How essential is it for council web managers to commission external testing with 'real' users before publishing their sites to the world? One leading UK council site - rated "four-star" in this year's "Better Connected" annual web review by the Society of IT Management (Socitm) - was launched with no usability testing at all, it was revealed yesterday.

The revelation came at an event hosted by Socitm on learning from Better Connected 2014.

Matt Johnson, digital communications manager at Sandwell Council, said Sandwell had looked into the possibility of user testing, but in the end decided to use other methods to improve usability. Nevertheless it had become one of just 32 authorities gaining a top four-star rating in this year's Socitm survey.

"I agree everyone should do user testing if they can, but for us time and cost was an issue", he told "We thought about doing it, and got quotes from suppliers at a few thousand pounds, but these are difficult times for budgets."

Sandwell's website was kept as clear and simple as possible, and uses responsive design so it can be accessed from mobile devices, adapting itself to the user's screen size, Johnson said.

The council developed and launched the design with no external testing by trying to put themselves in the shoes of customers at each stage of development, he said. His team also looked to copy styles and ideas from what they identified as best designs from elsewhere in local government - including a responsive site design by Liverpool City Council - as well as best designs from the private sector.

Another key is to respond quickly when problems with design are raisd after launch, Johnson said.
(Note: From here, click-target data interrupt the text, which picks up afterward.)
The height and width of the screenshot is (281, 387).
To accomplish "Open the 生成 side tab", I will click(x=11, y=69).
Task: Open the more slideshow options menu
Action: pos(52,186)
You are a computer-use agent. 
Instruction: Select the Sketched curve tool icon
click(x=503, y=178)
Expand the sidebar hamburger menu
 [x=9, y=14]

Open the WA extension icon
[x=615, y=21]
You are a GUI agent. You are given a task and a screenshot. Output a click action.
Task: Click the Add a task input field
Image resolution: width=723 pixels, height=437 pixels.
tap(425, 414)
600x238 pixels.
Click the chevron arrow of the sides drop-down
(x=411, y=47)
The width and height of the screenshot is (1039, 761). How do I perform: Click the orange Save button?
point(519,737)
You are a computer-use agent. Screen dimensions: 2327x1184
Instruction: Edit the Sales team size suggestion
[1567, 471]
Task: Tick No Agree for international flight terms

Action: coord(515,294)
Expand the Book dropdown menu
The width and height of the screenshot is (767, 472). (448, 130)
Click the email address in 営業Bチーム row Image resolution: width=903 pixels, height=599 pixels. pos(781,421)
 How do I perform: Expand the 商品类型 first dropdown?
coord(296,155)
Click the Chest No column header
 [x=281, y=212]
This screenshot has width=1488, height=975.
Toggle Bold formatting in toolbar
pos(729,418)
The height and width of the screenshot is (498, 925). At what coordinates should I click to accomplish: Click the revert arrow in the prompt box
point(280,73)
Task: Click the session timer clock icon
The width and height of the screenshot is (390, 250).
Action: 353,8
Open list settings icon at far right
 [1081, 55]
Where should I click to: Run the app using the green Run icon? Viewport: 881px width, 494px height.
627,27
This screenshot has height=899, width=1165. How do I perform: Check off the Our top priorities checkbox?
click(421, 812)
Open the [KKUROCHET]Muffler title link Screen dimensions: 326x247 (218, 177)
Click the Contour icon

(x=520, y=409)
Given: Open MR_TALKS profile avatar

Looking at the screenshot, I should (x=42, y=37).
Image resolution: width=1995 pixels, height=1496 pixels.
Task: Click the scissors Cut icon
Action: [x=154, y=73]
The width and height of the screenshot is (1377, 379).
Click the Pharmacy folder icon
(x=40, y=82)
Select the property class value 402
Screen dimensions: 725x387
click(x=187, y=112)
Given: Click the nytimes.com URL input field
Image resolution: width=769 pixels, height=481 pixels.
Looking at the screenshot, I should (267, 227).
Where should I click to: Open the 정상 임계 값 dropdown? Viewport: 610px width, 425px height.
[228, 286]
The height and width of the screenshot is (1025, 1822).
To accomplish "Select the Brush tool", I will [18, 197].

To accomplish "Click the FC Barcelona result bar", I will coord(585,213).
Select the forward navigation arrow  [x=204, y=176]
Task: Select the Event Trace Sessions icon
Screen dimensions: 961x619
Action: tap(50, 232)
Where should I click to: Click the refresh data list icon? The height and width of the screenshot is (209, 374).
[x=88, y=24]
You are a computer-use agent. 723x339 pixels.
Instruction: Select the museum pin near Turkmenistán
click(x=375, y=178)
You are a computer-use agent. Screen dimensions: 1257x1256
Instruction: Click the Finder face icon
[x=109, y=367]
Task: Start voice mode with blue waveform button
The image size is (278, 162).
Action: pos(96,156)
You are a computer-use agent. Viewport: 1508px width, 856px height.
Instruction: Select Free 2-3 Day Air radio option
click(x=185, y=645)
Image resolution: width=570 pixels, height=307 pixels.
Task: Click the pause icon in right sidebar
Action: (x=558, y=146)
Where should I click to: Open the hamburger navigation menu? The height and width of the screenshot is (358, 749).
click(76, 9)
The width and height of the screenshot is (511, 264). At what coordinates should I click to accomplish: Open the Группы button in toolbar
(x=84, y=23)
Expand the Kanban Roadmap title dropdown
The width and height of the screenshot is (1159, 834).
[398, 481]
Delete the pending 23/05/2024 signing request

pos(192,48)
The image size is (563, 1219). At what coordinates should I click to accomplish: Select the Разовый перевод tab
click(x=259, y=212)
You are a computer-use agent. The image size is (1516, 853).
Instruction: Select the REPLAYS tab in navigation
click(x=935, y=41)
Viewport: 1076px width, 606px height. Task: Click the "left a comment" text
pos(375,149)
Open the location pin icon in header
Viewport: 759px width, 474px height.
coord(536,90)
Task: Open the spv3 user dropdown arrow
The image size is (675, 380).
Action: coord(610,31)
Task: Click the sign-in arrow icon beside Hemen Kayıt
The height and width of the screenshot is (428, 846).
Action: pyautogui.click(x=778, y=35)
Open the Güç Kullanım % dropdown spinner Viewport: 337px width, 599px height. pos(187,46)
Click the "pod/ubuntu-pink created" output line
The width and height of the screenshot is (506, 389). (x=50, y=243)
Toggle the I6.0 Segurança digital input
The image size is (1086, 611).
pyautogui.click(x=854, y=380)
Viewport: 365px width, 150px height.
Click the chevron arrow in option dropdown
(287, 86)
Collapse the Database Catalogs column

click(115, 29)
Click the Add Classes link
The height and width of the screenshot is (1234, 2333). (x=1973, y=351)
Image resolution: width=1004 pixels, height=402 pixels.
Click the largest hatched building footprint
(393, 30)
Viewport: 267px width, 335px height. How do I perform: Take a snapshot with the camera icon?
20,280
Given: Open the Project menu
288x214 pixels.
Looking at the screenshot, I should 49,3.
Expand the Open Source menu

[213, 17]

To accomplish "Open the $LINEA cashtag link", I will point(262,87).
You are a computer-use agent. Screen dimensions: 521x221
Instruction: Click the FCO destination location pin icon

When we went live with it, we got a lot of feedback: if people aren't happy, they are not shy in coming forward to us or on social media and saying things don't work, and we'll then fix it."

However he admitted user testing did have a value - though could also be run informally with family and friends. "Nothing beats seeing actual people sitting in front of a PC and doing it, there are massive things to learn. I showed it to my mum - and you couldn't have second-guessed what she would have done."

Stephen Parkinson, head of communications at Preston City Council - another council with a four-star website - said sometimes external user-testing was useful to show staff internally why change might be needed: and this can be done at low cost.

Parkinson played a video of a live user test of a kind that can be commissioned at low cost online. The test showed a user attempting to carry out a specified task of renewing a taxi licence, with running commentary. It showed the user found it easy to find the right general licensing area but then struggled to locate the renewal task, growing frustrated.

"People at the coalface sometimes struggle to grasp that changes need to be made, so we use user testing to show them why", Parkinson said. "Then we can show them and say you might not want to change it, but this is the reality." Each recorded test such as this cost just £25, he said.

Martin Greenwood, director of the Socitm Insight research programme, agreed that internal testing was not always reliable. "Using your own people is better than no user testing, but there is a bit of a perception sometimes that people in your organisation are a bit too close to your website, so they might be a bit more tolerant than some of the people out there."

Pictured: Sandwell council website home page.